**Selected excerpt**:

1. I have read and understand the Company’s Insider Trading Policy (the “Policy”). I understand that the Compliance Officer is available to answer any questions I have regarding the Policy.

2. Since date the Policy became effective, or such shorter period of time that I have been an employee of the Company, I have complied with the Policy.

3. I will continue to comply with the Policy for as long as I am subject to the Policy.



Print name: __________________________

Signature: ___________________________

Date: _______________________________






















Blue Bird Corporation – Insider Trading Policy










Exhibit 19.1



Exhibit 19.1
Guidelines for Rule 10b5-1 Plans
Blue Bird Corporation
(included as part of the Insider Trading Policy)
Effective June 1, 2023

Rule 10b5-1 under the Exchange Act provides a defense from insider trading liability under Rule 10b-5. In order to be eligible to rely on this defense, a person subject to our Insider Trading Policy (the “Policy”) must enter into a Rule 10b5-1 plan for transactions in Company Securities (as defined in the Policy) that meets certain conditions specified in the Rule (a “Rule 10b5-1 Plan”). If the plan meets the requirements of Rule 10b5-1, transactions in Company Securities may occur without regard to certain insider trading restrictions. In general, a Rule 10b5-1 Plan must be entered into at a time when the person entering into the plan is not aware of material nonpublic information.

Once the plan is adopted, the person must not exercise any influence over the amount of securities to be traded, the price at which they are to be traded or the date of the trade. The plan must either specify the amount, pricing and timing of transactions in advance or delegate discretion on these matters to an independent third party.

**Listing**:
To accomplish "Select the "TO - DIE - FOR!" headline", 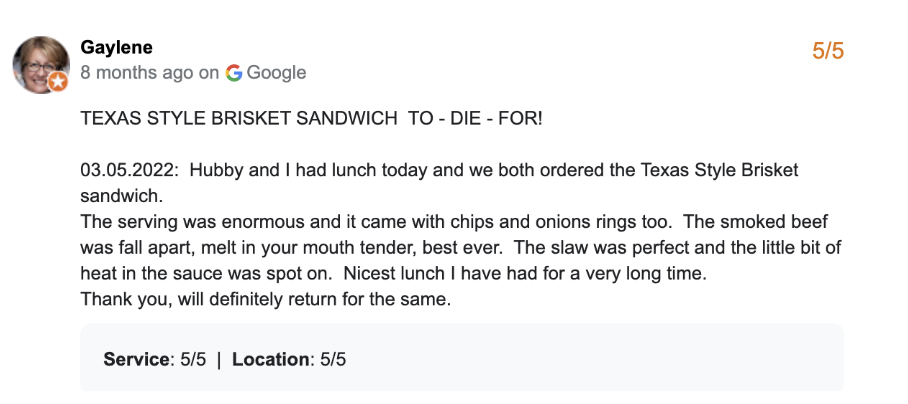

--

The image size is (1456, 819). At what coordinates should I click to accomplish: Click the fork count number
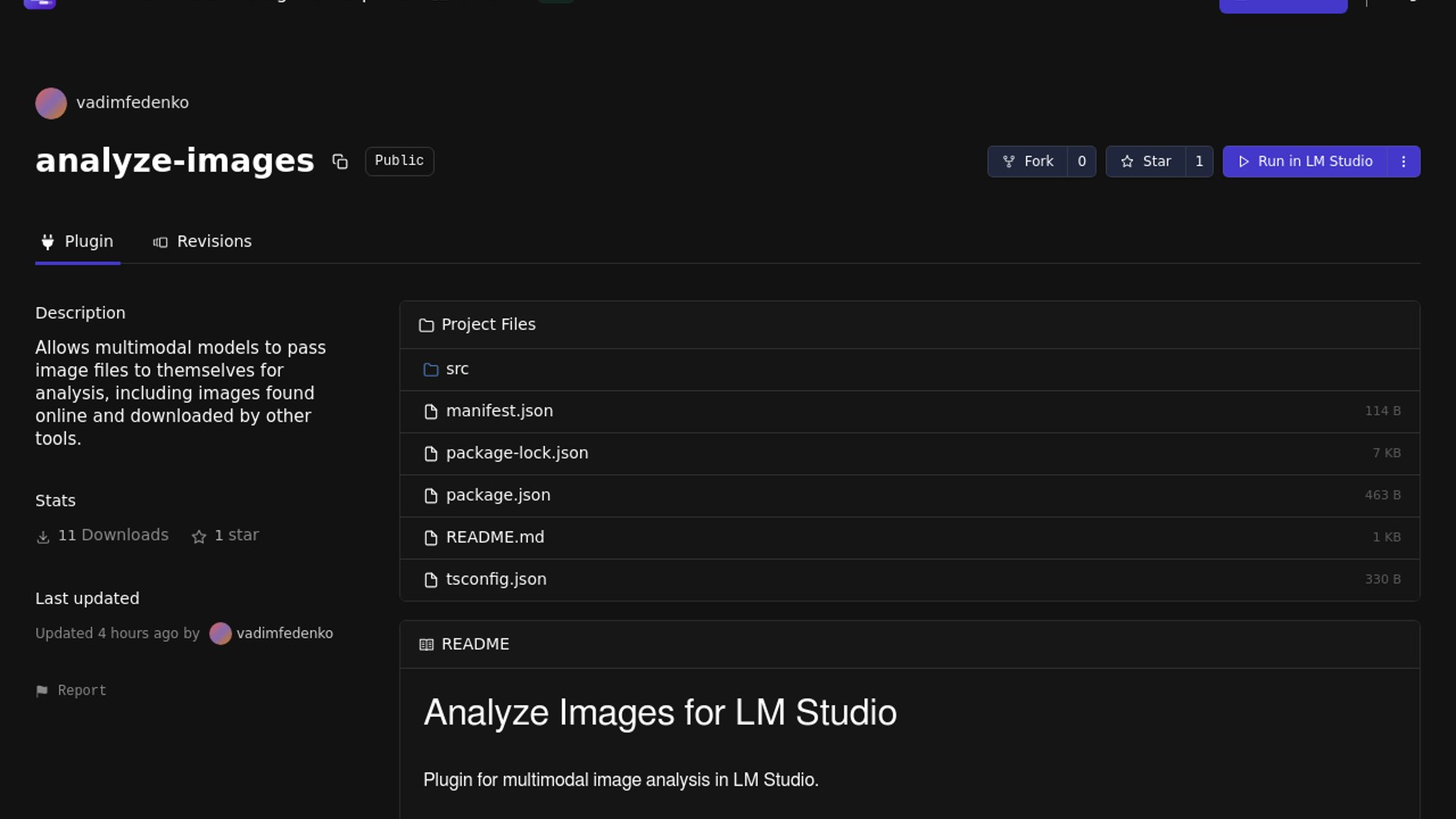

**Jobs**:
[a] According to the insider trading policy excerpt, when must a Rule 10b5-1 Plan generally be entered into?
[b] Pick up the insider trading policy excerpt right after its final sentence and keep writing it.
The entries have no connection to the insider trading policy excerpt.

**The responses**:
[a] At a time when the person entering into the plan is not aware of material nonpublic information.

[b]
A Rule 10b5-1 Plan must include a cooling-off period before trading can commence that, for directors or officers, ends on the later of 90 days after the adoption of the Rule 10b5-1 Plan or two business days following the disclosure of the Company’s financial results in an SEC periodic report for the fiscal quarter in which the plan was adopted (but in any event, the required cooling-off period is subject to a maximum of 120 days after adoption of the plan), and for persons other than directors or officers, 30 days following the adoption or modification of a Rule 10b5-1 Plan.

A person may not enter into overlapping Rule 10b5-1 Plans (subject to certain exceptions) and may only enter into one single-trade Rule 10b5-1 Plan during any 12-month period (subject to certain exceptions). Directors and officers must include a representation in their Rule 10b5-1 Plan certifying that: (i) they are not aware of any material nonpublic information; and (ii) they are adopting the plan in good faith and not as part of a plan or scheme to evade the prohibitions in Rule 10b-5. All persons entering into a Rule 10b5-1 Plan must act in good faith with respect to that plan.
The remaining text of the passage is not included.